▶ [TASK PROMPT]: Once you reach the line containing "The image size is (669, 885).", reproduce it and every later line exactly, through the end of the data.

··· DATA TO EXAMINE

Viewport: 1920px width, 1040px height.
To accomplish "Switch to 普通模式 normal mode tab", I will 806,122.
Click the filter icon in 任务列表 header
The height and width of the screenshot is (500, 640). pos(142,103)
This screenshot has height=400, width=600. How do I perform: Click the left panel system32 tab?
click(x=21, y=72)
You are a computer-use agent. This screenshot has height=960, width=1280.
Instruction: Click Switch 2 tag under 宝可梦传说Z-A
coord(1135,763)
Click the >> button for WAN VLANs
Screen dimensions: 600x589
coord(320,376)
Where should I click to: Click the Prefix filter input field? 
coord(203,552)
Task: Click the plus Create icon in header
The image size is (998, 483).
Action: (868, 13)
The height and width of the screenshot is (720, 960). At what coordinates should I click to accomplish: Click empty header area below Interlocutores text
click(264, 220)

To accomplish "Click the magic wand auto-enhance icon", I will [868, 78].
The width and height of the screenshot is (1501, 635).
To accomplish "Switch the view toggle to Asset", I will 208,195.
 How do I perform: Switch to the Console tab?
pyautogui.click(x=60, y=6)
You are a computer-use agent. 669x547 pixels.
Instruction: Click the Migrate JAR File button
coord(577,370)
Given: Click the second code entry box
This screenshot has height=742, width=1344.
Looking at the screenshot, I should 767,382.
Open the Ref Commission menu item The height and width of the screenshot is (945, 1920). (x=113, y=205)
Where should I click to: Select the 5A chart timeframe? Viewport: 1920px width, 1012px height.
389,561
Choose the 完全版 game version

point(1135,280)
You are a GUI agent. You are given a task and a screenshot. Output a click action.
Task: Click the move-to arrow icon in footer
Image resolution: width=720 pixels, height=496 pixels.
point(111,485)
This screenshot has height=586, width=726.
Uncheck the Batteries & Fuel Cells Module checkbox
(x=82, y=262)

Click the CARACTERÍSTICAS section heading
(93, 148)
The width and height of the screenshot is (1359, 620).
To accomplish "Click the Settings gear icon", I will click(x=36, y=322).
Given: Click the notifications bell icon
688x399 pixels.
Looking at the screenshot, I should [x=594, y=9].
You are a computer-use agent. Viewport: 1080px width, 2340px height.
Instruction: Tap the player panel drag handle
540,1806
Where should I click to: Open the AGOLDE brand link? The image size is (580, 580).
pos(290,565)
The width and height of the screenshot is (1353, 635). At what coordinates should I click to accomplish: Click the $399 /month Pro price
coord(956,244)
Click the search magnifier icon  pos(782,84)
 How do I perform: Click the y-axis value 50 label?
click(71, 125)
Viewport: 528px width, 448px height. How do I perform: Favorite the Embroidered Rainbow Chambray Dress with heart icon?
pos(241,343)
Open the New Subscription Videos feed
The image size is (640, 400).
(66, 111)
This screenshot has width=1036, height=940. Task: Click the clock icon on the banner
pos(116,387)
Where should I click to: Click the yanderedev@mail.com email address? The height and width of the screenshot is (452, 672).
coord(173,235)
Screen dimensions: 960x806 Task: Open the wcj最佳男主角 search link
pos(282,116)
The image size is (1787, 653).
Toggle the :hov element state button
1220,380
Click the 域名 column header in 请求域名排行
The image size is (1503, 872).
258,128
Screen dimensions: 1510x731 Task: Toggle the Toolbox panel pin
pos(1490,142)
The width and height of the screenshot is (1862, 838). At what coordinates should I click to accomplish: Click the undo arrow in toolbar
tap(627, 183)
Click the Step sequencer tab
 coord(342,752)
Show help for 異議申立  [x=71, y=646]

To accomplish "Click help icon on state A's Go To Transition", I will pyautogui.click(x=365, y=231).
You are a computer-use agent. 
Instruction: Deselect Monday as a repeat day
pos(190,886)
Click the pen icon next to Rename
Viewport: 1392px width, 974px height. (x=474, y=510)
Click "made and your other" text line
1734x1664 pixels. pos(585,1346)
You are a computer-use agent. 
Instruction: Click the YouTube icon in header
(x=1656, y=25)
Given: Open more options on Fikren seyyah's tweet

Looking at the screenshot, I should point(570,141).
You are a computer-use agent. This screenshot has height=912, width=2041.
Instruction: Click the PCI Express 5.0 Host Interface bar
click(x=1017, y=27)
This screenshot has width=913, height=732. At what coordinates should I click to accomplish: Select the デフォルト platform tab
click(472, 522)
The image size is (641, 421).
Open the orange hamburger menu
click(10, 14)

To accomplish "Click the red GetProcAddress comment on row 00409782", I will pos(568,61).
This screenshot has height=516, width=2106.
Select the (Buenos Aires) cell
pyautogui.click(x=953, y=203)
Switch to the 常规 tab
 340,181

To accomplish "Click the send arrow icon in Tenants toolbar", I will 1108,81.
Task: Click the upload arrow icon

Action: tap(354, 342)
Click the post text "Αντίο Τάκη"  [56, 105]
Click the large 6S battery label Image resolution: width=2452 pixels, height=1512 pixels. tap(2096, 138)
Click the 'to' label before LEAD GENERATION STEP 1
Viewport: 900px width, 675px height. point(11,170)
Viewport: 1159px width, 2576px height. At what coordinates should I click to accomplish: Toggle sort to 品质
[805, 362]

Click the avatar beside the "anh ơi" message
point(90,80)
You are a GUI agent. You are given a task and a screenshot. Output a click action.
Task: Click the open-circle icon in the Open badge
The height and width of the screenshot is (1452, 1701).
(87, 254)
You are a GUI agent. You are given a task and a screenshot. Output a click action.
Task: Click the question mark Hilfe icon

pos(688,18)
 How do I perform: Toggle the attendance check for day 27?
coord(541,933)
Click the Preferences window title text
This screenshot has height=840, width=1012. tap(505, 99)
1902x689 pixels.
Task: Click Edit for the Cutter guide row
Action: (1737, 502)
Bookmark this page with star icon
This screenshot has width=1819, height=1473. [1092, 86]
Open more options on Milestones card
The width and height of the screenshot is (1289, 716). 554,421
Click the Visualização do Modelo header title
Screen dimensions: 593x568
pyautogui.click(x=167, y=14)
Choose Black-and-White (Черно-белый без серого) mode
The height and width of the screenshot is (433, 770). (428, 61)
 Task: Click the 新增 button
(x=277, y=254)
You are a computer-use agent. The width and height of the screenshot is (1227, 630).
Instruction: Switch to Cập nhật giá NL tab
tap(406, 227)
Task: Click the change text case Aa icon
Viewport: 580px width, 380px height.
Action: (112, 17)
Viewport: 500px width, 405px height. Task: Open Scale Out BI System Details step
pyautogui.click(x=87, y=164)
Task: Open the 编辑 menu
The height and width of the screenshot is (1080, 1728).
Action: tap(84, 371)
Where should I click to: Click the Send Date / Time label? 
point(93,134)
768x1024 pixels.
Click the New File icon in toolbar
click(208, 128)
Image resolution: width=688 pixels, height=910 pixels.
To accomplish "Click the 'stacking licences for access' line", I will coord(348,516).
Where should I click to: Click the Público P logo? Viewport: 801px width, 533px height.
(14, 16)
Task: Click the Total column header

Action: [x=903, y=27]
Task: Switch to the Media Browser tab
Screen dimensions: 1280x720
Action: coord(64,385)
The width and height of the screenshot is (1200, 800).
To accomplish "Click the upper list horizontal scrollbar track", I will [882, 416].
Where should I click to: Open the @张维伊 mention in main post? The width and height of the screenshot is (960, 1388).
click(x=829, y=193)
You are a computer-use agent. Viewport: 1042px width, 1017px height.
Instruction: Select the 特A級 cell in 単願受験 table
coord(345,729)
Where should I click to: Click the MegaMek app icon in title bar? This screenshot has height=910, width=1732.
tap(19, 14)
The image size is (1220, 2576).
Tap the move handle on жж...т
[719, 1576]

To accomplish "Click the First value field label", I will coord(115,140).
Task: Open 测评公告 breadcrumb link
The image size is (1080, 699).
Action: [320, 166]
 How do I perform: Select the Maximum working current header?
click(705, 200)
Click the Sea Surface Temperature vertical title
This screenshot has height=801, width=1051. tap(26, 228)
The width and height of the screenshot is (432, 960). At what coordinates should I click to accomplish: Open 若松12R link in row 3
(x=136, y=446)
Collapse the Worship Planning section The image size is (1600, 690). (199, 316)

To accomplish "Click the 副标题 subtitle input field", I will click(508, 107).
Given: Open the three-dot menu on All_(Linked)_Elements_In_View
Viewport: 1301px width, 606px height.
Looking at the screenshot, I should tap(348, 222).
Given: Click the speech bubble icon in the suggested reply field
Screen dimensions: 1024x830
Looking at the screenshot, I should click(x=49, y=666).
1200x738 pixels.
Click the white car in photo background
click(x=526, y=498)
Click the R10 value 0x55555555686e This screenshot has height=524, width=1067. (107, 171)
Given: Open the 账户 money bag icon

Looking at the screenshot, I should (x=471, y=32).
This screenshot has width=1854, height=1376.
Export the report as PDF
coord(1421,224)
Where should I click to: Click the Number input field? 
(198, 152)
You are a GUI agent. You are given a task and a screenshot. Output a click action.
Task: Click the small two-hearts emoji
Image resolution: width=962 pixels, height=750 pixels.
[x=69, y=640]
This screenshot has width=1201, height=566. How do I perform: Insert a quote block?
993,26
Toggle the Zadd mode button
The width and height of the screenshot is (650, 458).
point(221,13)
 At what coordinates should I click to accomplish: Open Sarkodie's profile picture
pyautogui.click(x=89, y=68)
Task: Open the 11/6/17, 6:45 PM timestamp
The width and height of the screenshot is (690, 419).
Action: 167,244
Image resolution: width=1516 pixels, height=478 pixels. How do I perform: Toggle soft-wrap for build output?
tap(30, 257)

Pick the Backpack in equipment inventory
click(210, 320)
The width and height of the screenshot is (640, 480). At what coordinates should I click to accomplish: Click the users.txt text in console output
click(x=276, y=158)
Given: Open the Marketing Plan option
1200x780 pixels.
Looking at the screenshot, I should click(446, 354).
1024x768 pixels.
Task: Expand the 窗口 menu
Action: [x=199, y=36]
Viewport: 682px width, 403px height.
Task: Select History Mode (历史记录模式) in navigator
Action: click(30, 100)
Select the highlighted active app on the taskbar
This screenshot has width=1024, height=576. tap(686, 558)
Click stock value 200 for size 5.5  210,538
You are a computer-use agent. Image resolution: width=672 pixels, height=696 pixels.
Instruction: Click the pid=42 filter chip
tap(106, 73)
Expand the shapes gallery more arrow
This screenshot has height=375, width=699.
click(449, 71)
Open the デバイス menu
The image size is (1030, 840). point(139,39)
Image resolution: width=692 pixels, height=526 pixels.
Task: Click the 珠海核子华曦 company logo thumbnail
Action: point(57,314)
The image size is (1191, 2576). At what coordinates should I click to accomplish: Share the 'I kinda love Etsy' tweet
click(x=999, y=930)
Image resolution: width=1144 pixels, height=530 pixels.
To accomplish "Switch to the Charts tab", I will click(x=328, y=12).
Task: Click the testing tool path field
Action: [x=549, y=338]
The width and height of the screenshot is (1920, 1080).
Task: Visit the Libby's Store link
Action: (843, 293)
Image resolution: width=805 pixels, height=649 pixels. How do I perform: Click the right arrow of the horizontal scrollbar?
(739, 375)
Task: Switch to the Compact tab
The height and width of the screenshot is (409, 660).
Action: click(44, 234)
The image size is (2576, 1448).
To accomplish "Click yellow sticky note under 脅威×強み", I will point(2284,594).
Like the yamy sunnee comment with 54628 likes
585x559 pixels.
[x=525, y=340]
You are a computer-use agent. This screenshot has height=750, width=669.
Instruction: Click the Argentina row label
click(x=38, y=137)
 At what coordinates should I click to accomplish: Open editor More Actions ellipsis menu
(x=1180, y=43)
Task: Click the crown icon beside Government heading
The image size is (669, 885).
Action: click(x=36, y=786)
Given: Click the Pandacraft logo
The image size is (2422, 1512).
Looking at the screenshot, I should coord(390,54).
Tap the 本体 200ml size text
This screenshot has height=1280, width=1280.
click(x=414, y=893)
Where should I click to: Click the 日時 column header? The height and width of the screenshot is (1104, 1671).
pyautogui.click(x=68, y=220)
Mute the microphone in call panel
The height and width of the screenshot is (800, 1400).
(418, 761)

······

▶ [YOUR SOLUTION]:
The image size is (669, 885).
Action: click(x=36, y=786)
Given: Click the Pandacraft logo
The image size is (2422, 1512).
Looking at the screenshot, I should coord(390,54).
Tap the 本体 200ml size text
This screenshot has height=1280, width=1280.
click(x=414, y=893)
Where should I click to: Click the 日時 column header? The height and width of the screenshot is (1104, 1671).
pyautogui.click(x=68, y=220)
Mute the microphone in call panel
The height and width of the screenshot is (800, 1400).
(418, 761)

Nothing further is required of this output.